“A Widening Gap: The Intervention 10 Years On” at the Counihan Gallery in Brunswick is an exhibition marking the tenth anniversary of “the Intervention”.

Jacky Green, Seán Kerins and Therese Richie, Open Cut, 2017
“The Intervention.” it sounds like something that might be staged for an alcoholic friend. The Norther Territory National Emergency Response, as it is officially called, sounds like it might be doing something urgent however when it only implementing two of the ninety-seven recommendations in the NT Government’s Little Children are Sacred Report (2007) in a decade, you know that it is bullshit. So let’s call it for what it is a racist abuse of human rights and a land grab for miners that both the ALP and LNP support.
Curated by Jo Holder and Djon Mundine, from Cross Art Projects in Sydney, the exhibition is a wide examination of the issues imposed on the Aboriginal people in the NT from inadequate housing to inadequate justice; including artwork by an anonymous young artist from the infamous Don Dale Detention Centre.
Holder and Mundine have balanced the large polemic pieces with smaller works, such as the lively paintings and screenprints by Margaret Nampitjinpa Boko and Sally M. Mulda Nagala, that depict NT life with humour and passion, or the engaging series by artists in from Ntaria/Hermansburg, working in the watercolour tradition of Albert Namatjira, of mining operations dominating the landscape. Painting some of the landscapes that Namatjira painted with the addition of big yellow mining trucks in the foreground and, in one painting, a crashed UFO.
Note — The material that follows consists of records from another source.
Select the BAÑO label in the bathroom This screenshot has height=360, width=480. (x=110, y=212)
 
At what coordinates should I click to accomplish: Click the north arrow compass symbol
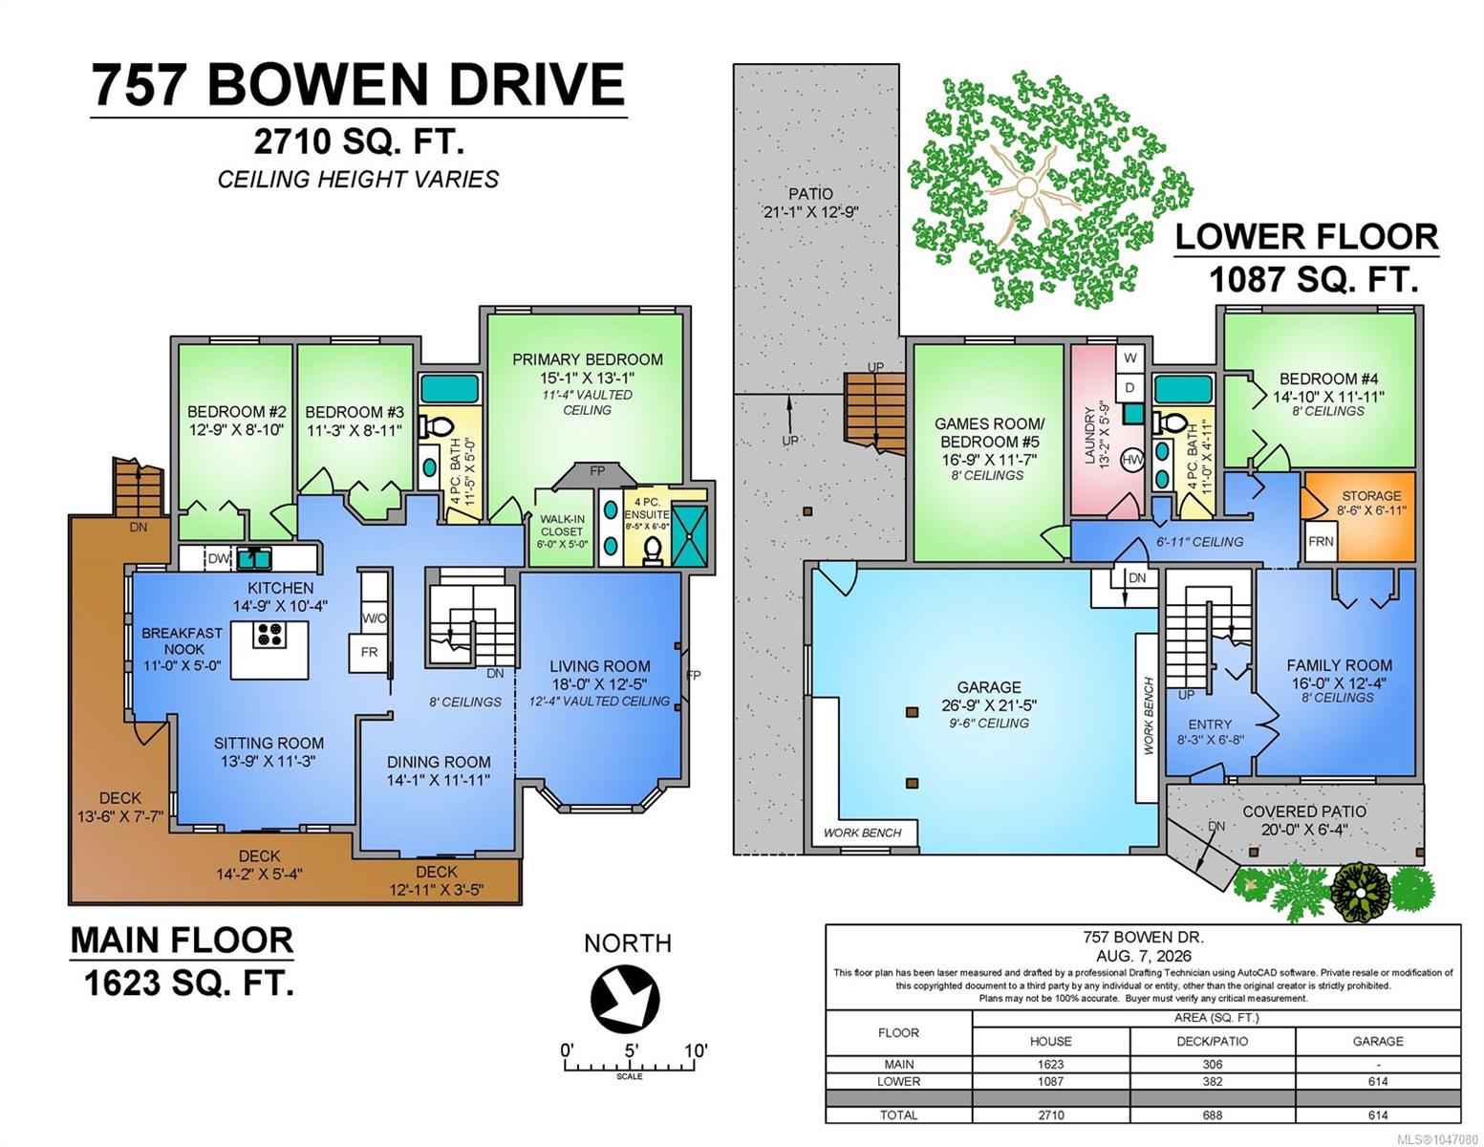click(625, 999)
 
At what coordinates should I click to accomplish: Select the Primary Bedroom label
click(588, 359)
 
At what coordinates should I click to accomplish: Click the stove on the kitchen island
click(269, 635)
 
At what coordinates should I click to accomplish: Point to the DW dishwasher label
click(218, 558)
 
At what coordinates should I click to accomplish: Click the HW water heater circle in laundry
click(1132, 461)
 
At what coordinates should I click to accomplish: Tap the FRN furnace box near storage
click(1321, 542)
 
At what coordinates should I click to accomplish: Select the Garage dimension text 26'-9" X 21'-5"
click(988, 705)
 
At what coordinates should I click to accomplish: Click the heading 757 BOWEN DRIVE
click(357, 85)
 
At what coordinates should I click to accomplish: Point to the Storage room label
click(1371, 496)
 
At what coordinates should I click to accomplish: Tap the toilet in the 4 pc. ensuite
click(653, 551)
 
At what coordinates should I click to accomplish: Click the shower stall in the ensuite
click(691, 535)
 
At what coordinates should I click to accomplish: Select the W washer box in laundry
click(1130, 358)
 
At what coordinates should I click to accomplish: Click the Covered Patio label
click(1304, 812)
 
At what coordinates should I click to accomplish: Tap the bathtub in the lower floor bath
click(1183, 389)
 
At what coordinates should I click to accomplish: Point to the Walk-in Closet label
click(562, 526)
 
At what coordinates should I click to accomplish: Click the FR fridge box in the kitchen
click(370, 653)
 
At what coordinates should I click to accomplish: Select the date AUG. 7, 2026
click(1143, 956)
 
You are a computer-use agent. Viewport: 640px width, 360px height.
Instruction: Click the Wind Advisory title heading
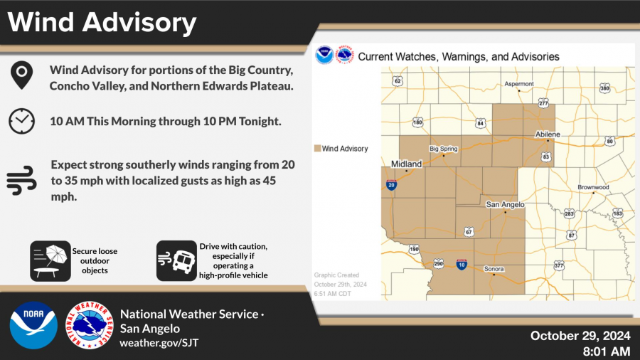click(102, 23)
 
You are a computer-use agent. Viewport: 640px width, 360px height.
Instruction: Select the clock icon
click(21, 121)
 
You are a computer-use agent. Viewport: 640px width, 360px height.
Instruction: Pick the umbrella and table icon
click(50, 260)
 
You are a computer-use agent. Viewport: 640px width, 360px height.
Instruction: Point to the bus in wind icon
click(176, 260)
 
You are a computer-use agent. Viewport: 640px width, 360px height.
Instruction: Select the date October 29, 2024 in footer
click(580, 336)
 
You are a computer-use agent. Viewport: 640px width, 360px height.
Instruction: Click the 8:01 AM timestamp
click(605, 351)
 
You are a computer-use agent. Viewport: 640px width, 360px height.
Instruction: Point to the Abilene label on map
click(548, 134)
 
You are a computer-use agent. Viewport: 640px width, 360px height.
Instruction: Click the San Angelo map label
click(505, 204)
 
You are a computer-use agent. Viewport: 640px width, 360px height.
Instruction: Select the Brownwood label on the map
click(593, 187)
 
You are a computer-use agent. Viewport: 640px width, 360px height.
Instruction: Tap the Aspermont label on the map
click(519, 84)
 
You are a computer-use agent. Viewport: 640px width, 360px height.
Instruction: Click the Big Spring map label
click(444, 149)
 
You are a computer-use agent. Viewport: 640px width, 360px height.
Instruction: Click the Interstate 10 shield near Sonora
click(462, 264)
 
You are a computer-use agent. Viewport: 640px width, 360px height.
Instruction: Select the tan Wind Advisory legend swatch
click(317, 149)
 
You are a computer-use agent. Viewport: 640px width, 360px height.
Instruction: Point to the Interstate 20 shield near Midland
click(391, 185)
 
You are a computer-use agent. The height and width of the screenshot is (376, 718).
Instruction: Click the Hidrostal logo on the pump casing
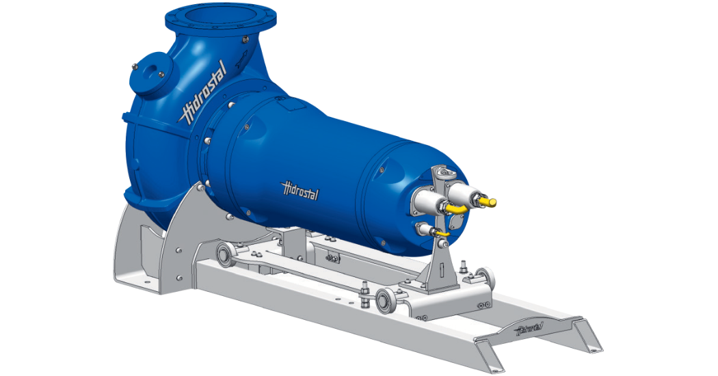tap(202, 102)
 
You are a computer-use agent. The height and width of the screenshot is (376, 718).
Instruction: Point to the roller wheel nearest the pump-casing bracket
tap(224, 255)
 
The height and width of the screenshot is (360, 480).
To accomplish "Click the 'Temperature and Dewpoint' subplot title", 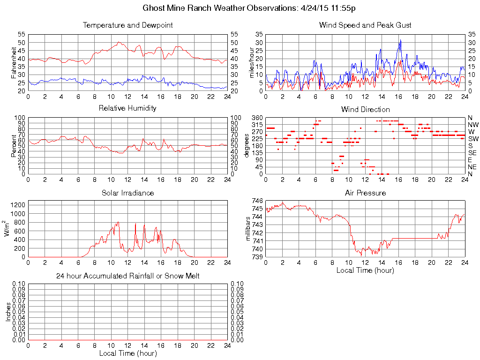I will [x=128, y=25].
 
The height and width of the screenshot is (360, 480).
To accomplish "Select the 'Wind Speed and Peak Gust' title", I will [x=365, y=25].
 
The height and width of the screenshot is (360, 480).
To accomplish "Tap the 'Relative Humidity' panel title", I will [x=128, y=109].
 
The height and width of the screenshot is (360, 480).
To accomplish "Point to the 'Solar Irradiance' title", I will [x=128, y=193].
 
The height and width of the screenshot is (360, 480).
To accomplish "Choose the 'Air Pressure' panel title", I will [x=365, y=193].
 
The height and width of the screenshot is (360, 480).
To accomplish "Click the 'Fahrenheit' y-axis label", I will [x=14, y=62].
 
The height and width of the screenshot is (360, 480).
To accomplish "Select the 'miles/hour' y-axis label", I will [x=252, y=62].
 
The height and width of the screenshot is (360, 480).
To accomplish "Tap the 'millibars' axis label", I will [x=249, y=228].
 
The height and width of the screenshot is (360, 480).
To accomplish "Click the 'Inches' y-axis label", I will [x=8, y=312].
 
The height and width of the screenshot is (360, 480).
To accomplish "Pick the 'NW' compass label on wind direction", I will [x=473, y=125].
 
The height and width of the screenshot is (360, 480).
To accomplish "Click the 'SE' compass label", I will [x=472, y=153].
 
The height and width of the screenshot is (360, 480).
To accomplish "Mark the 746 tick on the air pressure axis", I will [x=257, y=201].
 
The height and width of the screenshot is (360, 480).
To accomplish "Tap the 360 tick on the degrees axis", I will [x=256, y=117].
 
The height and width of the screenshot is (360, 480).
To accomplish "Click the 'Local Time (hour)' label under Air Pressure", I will [x=365, y=270].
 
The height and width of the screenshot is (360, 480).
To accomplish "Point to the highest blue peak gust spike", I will [x=400, y=40].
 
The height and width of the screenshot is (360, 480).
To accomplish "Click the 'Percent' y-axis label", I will [x=14, y=145].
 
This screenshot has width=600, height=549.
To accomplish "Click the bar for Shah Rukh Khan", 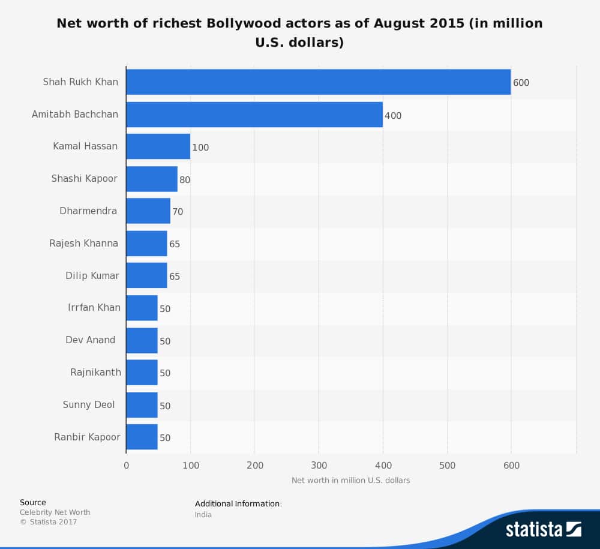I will pos(318,82).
Benita Clements, Tjuritja (#396-16), 2016
The mining trucks, and the UFO, are symbols of the alien invasion, a lack of consultation, the control of land, along with the environmental damage caused by mining. There are a number of works by Jacky Green, Seán Kerins and Therese Richie about the environmental impact of the McArthur River Mine where thousands of tons of waste released dangerous levels of sulphur dioxide.
This is not the first exhibition that the Counihan Gallery has held about this subject; in 2013 there was “Ghost Citizens: witnessing the intervention” curated by Holder and Mundine and featuring some of the same artists. Although it is a timely exhibition, considering that Victoria and NT have just announced that they would started treaty negotiations with the Aboriginal people, I have no confidence that, in 2023, there will not be yet another exhibition about the continuing “Intervention”.